Atwood Reverses Decision, Will Appear at Festival to Discuss Censorship

by Staff
2.25.09

After bowing out of the Emirates Airline International Festival of Literature, author Margaret Atwood announced last Friday that she will be appearing at the event, via video. Atwood, who will speak on a panel about censorship, initially declined participation in response to news that British novelist Geraldine Bedell’s new book had been banned from the festival.

While festival organizers declined to include Bedell’s novel, The Gulf Between Us, which features a gay character, International PEN, of which Atwood is vice president, pointed out in a statement that neither Bedell nor her book had been banned from the United Arab Emirates, as some reports initially indicated.

"Books are seriously 'banned' and 'censored' around the world and people have been imprisoned, murdered, and executed for what they've written," Atwood wrote in a statement, published last Saturday in the Guardian, in which she questioned her response to the festival’s exclusion of the book. "A loose use of these terms is not helpful."

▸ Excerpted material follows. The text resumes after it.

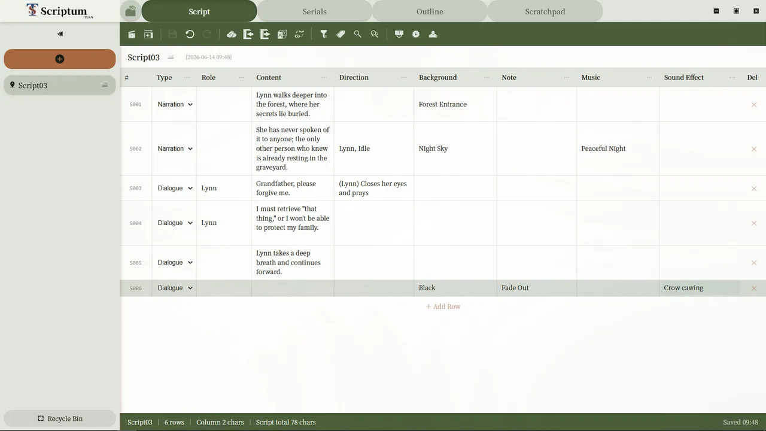Screen dimensions: 766x431
Task: Open Content column options dots
Action: pyautogui.click(x=324, y=78)
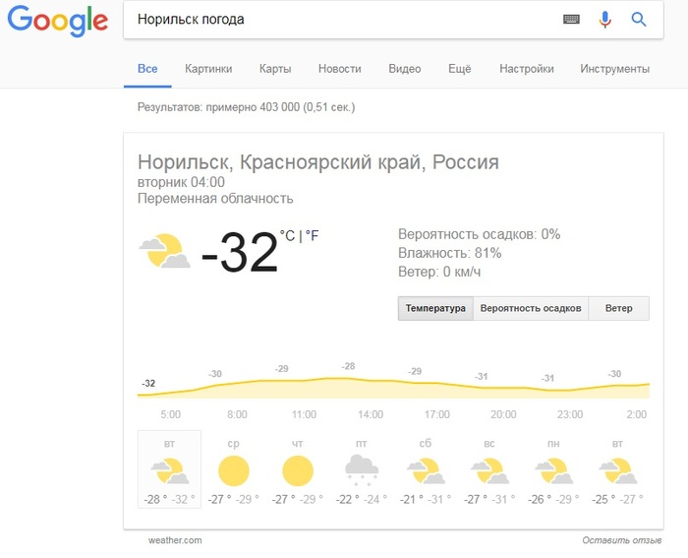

"It is the role of International PEN not only to highlight censorship wherever it exists but, where differences arise, to facilitate dialogue to enable understanding," said Caroline McCormick, director of International PEN, in a statement. "This is the function which we will be undertaking at the festival." The censorship panel, to which all festival authors have been invited to take part, will be presented on February 28.